▶ Records from a data collection:
+++++

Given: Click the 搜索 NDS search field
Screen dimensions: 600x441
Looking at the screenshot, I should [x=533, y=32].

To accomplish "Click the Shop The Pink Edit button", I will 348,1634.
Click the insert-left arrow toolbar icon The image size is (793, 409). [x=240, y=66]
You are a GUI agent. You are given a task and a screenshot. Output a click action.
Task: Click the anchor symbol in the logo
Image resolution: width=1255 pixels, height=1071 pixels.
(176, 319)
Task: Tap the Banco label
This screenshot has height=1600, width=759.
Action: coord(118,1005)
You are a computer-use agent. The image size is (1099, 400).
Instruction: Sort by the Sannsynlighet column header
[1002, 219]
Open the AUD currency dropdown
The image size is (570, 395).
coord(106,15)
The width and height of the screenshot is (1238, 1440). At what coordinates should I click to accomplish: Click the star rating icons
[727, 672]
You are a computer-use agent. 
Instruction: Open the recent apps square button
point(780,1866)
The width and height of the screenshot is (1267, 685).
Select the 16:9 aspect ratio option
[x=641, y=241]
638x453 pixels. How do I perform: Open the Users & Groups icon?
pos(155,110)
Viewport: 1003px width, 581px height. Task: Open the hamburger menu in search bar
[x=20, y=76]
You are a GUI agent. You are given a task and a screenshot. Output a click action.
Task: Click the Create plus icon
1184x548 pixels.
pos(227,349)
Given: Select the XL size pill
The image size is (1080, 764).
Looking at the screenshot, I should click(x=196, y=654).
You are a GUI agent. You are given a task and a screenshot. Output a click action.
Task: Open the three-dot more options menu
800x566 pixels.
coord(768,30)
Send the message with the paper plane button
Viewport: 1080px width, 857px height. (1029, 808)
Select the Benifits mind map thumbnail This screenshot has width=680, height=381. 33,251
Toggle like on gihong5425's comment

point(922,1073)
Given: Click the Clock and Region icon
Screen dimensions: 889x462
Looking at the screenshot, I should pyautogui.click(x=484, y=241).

+++++

▶ What you have to do: Set down the entries above again, word for word.

▶ Task answer:
Given: Click the 搜索 NDS search field
Screen dimensions: 600x441
Looking at the screenshot, I should [x=533, y=32].

To accomplish "Click the Shop The Pink Edit button", I will 348,1634.
Click the insert-left arrow toolbar icon The image size is (793, 409). [x=240, y=66]
You are a GUI agent. You are given a task and a screenshot. Output a click action.
Task: Click the anchor symbol in the logo
Image resolution: width=1255 pixels, height=1071 pixels.
(176, 319)
Task: Tap the Banco label
This screenshot has height=1600, width=759.
Action: coord(118,1005)
You are a computer-use agent. The image size is (1099, 400).
Instruction: Sort by the Sannsynlighet column header
[1002, 219]
Open the AUD currency dropdown
The image size is (570, 395).
coord(106,15)
The width and height of the screenshot is (1238, 1440). At what coordinates should I click to accomplish: Click the star rating icons
[727, 672]
You are a computer-use agent. 
Instruction: Open the recent apps square button
point(780,1866)
The width and height of the screenshot is (1267, 685).
Select the 16:9 aspect ratio option
[x=641, y=241]
638x453 pixels. How do I perform: Open the Users & Groups icon?
pos(155,110)
Viewport: 1003px width, 581px height. Task: Open the hamburger menu in search bar
[x=20, y=76]
You are a GUI agent. You are given a task and a screenshot. Output a click action.
Task: Click the Create plus icon
1184x548 pixels.
pos(227,349)
Given: Select the XL size pill
The image size is (1080, 764).
Looking at the screenshot, I should click(x=196, y=654).
You are a GUI agent. You are given a task and a screenshot. Output a click action.
Task: Open the three-dot more options menu
800x566 pixels.
coord(768,30)
Send the message with the paper plane button
Viewport: 1080px width, 857px height. (1029, 808)
Select the Benifits mind map thumbnail This screenshot has width=680, height=381. 33,251
Toggle like on gihong5425's comment

point(922,1073)
Given: Click the Clock and Region icon
Screen dimensions: 889x462
Looking at the screenshot, I should pyautogui.click(x=484, y=241).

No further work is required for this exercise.